# Snail help needed



## cichlidsguy23 (Aug 12, 2012)

Im looking at getting some snails. Something that can reproduce fast, eats lots of algae and dead animal remains. But at the same time doesnt cost a hand and foot or look like something my cat would drag in.


----------



## ibbica (Nov 20, 2012)

Dead animal remains? Not sure that's such a great idea... what kind of "remains" are you thinking about? What sort of volume?
Are you talking about a freshwater tank? What size? Do you want lots of little snails, or fewer, bigger ones?
Any live plants in the tank that you wouldn't want eaten?
Among snails, I'm partial to ramshorns myself; they're not necessarily the flashiest snails, but they'll eat algae and dead stuff while leaving live plants alone (...and apparently eat hydra as well, at least in my tank! Although "my" hydra might be starving and half-dead, idk). You could always get a handful and try your hand at selective breeding for colour, if you're into that sort of thing :bigsmile:


----------



## mikebike (Sep 8, 2010)

I have free Malasian Trumpet / Nerite: Snails in my tanks you can have.

Call me if interested


----------



## cichlidsguy23 (Aug 12, 2012)

Yeah i have convict cichlids and i sometimes feed them guppies and i find guppie parts on the bottom and i hope if i get snails they would eat them before the decay and polute the water. No live plants. I would like to get lots of little ones because i hope to get some puffers soon.


----------



## ibbica (Nov 20, 2012)

With no plants and plans for snail-eaters, you're in luck! :bigsmile: Any of the common snails should fit the bill - pond snails (some species can get big, though), mts (stay small), or ramshorn (stay small). There will very likely be folks willing to give you a bunch of whichever one(s) strikes your fancy for cheap-as-free - most are just a little *too* easy to breed 

If you don't like the looks of any of those, you'll probably be looking at getting into 'costs a finger or two' territory, at least.
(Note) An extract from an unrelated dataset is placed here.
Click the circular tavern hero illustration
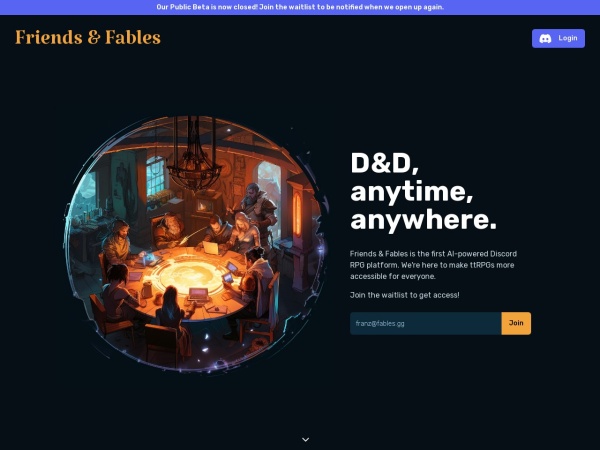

But see what you can find in the classified here.. You could also take a look at some marine snails; I've heard tell that some of them *can* be transitioned to freshwater... but I don't know much more than that


----------



## roshan (Jul 19, 2010)

i would suggest some Nerites, they are small but if u have them in brackish water they will breed, mine are always laying eggs, but since my tank is not brackish the eggs just calcify, great looking too especially Onion snails, i also have two blue Mystery snails and two orange ones, they are really busy at night but i have not bred yet.


----------